▸ **EXCERPTED DATA**:
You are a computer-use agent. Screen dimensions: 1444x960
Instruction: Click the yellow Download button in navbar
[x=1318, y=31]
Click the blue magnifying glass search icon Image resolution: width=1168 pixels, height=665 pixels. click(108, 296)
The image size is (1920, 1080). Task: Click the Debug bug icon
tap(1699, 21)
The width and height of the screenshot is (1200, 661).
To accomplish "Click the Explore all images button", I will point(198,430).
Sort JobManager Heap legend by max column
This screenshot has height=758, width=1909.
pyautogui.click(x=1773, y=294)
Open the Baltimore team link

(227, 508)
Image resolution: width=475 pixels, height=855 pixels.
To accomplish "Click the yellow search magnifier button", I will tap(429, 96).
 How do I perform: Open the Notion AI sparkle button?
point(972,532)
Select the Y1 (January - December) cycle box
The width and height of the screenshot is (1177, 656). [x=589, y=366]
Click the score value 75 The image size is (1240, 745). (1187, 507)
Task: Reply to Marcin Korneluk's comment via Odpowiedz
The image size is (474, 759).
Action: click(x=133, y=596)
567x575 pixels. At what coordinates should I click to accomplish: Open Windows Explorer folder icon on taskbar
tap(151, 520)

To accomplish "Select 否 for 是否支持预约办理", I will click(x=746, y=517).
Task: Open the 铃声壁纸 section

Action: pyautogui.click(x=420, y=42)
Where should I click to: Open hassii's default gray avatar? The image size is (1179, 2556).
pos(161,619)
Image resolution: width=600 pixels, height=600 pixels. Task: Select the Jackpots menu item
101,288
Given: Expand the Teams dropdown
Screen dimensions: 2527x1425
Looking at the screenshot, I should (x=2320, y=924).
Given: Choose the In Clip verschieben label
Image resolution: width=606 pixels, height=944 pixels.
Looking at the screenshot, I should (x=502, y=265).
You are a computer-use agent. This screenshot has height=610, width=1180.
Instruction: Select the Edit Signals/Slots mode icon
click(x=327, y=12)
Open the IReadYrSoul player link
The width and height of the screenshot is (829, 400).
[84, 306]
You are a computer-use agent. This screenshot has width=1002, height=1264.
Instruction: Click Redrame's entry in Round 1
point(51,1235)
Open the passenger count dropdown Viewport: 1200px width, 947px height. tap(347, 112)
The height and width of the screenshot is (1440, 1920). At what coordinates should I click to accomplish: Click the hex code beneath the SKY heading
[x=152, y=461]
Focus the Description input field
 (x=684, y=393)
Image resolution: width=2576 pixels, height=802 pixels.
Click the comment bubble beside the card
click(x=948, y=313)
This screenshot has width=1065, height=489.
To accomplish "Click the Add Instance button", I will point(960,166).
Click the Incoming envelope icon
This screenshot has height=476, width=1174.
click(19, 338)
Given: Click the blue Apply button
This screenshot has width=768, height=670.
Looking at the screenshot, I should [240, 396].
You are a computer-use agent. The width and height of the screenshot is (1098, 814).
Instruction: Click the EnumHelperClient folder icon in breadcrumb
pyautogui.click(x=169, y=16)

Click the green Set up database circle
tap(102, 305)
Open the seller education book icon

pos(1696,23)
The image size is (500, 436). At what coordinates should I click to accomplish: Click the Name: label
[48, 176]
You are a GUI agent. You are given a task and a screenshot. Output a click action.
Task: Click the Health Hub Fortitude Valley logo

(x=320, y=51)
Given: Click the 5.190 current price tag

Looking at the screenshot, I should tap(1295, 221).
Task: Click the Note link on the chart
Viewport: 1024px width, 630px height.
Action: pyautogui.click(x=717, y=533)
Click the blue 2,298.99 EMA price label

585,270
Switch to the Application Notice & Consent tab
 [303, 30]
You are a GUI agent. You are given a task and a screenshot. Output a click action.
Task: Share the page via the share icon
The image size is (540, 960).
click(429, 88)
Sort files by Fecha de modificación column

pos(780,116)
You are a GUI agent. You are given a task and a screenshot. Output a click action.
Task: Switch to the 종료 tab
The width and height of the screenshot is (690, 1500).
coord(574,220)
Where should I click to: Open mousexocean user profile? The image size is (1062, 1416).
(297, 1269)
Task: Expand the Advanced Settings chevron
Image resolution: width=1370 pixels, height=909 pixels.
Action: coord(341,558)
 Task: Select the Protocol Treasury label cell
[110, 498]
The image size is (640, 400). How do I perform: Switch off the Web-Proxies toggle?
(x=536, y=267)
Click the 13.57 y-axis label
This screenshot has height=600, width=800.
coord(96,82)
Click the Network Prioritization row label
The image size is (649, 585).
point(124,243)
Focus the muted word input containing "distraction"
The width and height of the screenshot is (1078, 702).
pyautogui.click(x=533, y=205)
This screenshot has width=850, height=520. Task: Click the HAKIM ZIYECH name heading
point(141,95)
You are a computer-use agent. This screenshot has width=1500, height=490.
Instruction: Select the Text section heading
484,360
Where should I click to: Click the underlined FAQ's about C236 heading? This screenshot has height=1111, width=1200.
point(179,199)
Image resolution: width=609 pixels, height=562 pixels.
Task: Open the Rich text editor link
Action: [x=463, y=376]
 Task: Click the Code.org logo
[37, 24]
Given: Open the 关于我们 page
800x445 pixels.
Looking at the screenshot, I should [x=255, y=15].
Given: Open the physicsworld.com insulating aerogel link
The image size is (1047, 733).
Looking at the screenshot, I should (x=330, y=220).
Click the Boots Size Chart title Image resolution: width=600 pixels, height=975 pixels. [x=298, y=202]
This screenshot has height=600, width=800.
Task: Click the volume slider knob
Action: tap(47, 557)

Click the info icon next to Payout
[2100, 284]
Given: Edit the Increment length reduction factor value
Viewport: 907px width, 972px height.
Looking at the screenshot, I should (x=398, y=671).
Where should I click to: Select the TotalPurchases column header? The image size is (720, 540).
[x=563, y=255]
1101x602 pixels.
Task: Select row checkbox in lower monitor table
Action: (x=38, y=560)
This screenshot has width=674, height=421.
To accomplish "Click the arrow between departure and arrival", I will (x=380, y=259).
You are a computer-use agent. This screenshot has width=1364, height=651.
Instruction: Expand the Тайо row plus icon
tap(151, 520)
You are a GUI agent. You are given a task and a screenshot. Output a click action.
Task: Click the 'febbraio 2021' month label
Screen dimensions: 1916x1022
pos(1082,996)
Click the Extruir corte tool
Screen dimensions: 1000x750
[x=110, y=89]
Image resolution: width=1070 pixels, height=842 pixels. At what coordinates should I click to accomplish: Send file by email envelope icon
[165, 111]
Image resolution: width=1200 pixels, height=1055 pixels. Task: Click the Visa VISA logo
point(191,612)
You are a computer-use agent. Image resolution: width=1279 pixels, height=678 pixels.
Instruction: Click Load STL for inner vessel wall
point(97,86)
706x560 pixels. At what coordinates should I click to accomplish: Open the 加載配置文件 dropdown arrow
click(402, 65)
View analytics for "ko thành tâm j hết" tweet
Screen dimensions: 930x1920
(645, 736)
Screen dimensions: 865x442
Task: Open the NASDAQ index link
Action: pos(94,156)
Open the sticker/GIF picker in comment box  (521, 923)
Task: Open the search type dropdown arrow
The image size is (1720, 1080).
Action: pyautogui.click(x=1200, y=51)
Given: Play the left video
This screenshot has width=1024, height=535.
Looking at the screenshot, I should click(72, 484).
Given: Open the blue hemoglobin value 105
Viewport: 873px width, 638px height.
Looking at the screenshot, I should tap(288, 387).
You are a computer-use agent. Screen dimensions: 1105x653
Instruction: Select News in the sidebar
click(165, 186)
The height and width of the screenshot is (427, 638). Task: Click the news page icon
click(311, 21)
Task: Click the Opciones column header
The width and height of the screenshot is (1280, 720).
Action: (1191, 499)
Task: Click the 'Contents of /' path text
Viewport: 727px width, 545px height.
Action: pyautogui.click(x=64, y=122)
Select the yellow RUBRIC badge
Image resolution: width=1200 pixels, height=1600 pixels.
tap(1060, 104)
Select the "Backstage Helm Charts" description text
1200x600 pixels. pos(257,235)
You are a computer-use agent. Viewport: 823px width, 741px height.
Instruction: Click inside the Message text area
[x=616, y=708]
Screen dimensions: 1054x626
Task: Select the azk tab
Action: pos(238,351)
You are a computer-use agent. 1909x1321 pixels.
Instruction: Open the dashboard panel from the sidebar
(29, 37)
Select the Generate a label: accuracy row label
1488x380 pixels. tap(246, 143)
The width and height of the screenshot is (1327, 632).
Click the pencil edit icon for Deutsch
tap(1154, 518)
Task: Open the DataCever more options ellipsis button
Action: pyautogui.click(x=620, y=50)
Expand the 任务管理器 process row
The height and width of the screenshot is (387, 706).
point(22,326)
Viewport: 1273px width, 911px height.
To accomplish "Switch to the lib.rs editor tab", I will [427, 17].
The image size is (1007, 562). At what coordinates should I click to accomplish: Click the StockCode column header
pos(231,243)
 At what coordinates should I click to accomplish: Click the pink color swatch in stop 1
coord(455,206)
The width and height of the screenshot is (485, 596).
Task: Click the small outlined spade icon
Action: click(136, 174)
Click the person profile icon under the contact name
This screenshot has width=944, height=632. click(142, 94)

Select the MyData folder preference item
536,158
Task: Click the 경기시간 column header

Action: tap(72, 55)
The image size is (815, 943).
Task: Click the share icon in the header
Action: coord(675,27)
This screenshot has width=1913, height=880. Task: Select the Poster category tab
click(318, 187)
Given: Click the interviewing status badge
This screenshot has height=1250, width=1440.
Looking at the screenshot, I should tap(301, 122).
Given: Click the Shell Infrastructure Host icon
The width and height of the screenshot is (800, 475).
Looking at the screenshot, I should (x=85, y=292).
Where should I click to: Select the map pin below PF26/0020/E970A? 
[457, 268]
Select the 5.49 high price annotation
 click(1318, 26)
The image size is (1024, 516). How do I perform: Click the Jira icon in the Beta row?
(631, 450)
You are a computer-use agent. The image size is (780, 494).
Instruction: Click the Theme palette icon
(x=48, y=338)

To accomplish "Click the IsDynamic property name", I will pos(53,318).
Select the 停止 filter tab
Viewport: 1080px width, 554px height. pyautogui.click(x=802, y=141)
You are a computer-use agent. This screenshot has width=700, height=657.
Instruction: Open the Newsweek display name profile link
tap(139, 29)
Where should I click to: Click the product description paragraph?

▸ **EXERCISE PROMPT**: Where a line of the entries contains the word "badge", count it, then state the total and nothing else.

▸ **COMPLETED EXERCISE**: 2